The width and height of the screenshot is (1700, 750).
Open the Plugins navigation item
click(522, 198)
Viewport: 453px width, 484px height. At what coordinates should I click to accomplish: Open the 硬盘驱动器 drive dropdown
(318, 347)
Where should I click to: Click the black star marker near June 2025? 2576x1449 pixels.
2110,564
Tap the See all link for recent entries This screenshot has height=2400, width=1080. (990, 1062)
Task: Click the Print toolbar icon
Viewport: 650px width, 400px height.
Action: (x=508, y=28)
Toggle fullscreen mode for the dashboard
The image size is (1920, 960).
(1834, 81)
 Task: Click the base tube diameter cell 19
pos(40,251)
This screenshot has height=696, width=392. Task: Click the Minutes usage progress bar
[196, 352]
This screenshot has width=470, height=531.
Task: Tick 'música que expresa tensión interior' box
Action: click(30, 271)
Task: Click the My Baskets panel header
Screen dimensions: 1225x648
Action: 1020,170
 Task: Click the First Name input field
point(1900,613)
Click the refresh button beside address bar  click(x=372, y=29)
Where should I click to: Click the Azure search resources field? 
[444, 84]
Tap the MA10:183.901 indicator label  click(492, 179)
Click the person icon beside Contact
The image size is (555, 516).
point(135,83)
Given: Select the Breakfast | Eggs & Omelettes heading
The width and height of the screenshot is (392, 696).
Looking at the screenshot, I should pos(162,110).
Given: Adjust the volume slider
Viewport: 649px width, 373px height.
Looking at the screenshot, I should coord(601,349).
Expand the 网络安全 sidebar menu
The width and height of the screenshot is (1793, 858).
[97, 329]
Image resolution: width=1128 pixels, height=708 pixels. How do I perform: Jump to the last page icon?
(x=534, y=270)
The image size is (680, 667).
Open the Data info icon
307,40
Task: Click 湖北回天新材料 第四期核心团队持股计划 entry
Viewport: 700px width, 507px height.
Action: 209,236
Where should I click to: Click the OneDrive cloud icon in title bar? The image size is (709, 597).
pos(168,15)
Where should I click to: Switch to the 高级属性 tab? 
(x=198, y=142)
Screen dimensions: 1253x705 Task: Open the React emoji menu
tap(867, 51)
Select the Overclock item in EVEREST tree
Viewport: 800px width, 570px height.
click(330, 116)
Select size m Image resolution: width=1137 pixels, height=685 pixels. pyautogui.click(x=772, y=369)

SHORT PROBLEM> Retype everything from the line containing "Screen dimensions: 1253x705" down to the end of the records, keeping every character as it is.

TASK SOLUTION>
Screen dimensions: 1253x705 Task: Open the React emoji menu
tap(867, 51)
Select the Overclock item in EVEREST tree
Viewport: 800px width, 570px height.
click(330, 116)
Select size m Image resolution: width=1137 pixels, height=685 pixels. pyautogui.click(x=772, y=369)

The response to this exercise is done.